Notre bilan économique est, lui aussi, meilleur. En effet, ce sont directement les agriculteurs qui transforment la graine, ils peuvent donc en revendre les tourteaux ce qui leur fait un complément de revenu. Les agriculteurs sont à la fois producteurs et vendeurs, leurs plus-values restent donc scellées dans le milieu agricole et cela est important parce qu'avec les suppressions d'aides à l'exportation générées par la nouvelle PAC de 2013, il sera nécessaire d'apprendre à créer sa propre huile. A l'inverse, avec la filière Diester, les agriculteurs ne peuvent vendre que leur graine (i.e. à Diester), par conséquent, c'est Diester Industrie qui se génère une plus-value; c'est un véritable manque à gagner pour les petits agriculteurs.
Il s'agit du système capitaliste industriel, c'est-à-dire les gros exploitants agricoles du nord de la France qui ont créé la filière Diester ainsi que les industriels qui transforment les produits. Ces derniers ne veulent pas entendre parler des HVP car leur utilisation leur retirerait une partie des plus-values qu'ils gagnent. Nous sommes face à une bataille économique pour garder les avantages acquis. Ce sont ces mêmes personnes qui pratiquent le lobbying pour que le droit européen ne soit pas retranscrit dans son intégralité en droit français.
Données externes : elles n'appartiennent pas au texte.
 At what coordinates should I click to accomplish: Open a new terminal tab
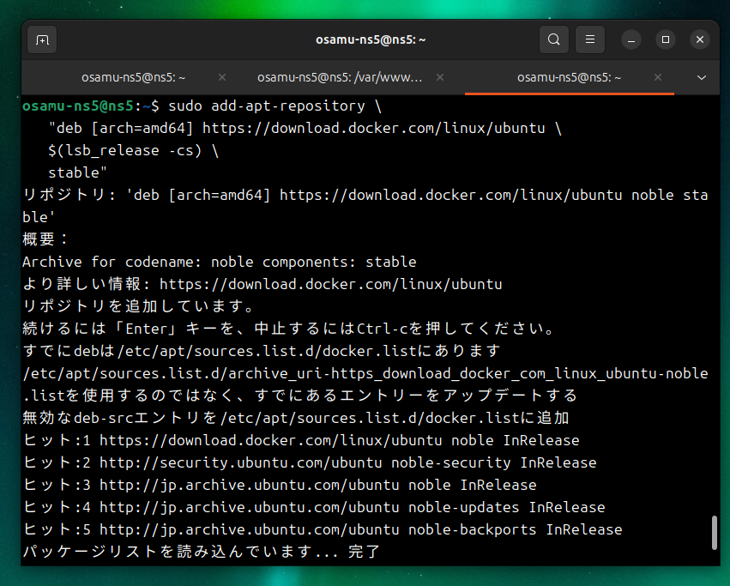[x=42, y=39]
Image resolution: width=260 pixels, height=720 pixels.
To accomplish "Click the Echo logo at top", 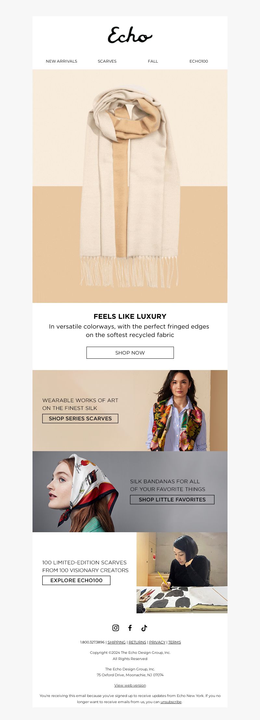I will (130, 35).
Que répondriez-vous à ceux qui bloquent la libéralisation des HVP?Je leur parlerai de démocratie et de l'avenir de notre société; je leur dirai qu'on ne peut pas maintenir des avantages acquis quand d'autres solutions sont plus intéressantes. Avec la disparition progressive du pétrole on va avoir tellement besoin d'énergie que les choix qui seront faits devront être basés sur les filières les plus intéressantes au niveau énergétique et non au niveau économique pour certains individus.